What about the wrong house? Suppose your door gets broken in on account of some bureaucratic error (and this administration is one big bureaucratic error at this point)? Do not kid yourself, they will use whatever they find against you in a court of law. And if the court doesn't get it right, the Supreme Kangaroo will make it so. Kiss another liberty goodbye.

And another: being anywhere without your identification. Barcodes, George. Just give us barcodes. That way when you start bashing in random doors in a big 'error' and start scooping us up like so many maggots, you can just cut out our tongues. As long as you have your scanner, you can identify us.

Blow it a big long kiss goodbye. And all the others you've lost since GW took office. I just hope no one retires or dies before Kerry gets into office, especially one of the good ones.


Tuesday, June 08, 2004

Can We Impeach George Before The Election?

What a boon to the Kerry campaign! We have an opportunity to convict George Bush of some pretty high crimes and felonies. That would certainly help him win in November.

This reigns supreme in the history book already, this I tell you. Forget Teapot Dome, Watergate, Iran-contra and Monica. Authorization of torture and proof of the commission of serial acts of torture in Guantanimo, Afghanistan and Iraq proves it to me. I don't need any more evidence. Congress needs to take action.

George Bush is not dancing around semantics of vaginal intercourse and fellatio. This is serious. He asked for legal advice regarding torture. The memo authorized it in no uncertain terms. The torture happened. Tell me, did these privates first class and specialists just know and then act to spare the president the embarrassment of giving a written order? They undoubtedly did not.

WHAT THE TASK REQUIRES. Please condense the paragraph in the blog excerpt that begins "This reigns supreme" into a short bulleted list that keeps its main points. Rely on the blog excerpt above and nothing else.

RECORDED INFORMATION.
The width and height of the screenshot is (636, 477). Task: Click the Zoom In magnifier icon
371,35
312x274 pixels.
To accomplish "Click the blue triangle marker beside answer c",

COMPLETE RESPONSE.
- The writer says this already ranks first in the history books, above Teapot Dome, Watergate, Iran-contra and Monica.
- The authorization of torture and proof of serial acts of torture in Guantanimo, Afghanistan and Iraq are enough proof for the writer.
- The writer needs no more evidence.
- Congress needs to take action.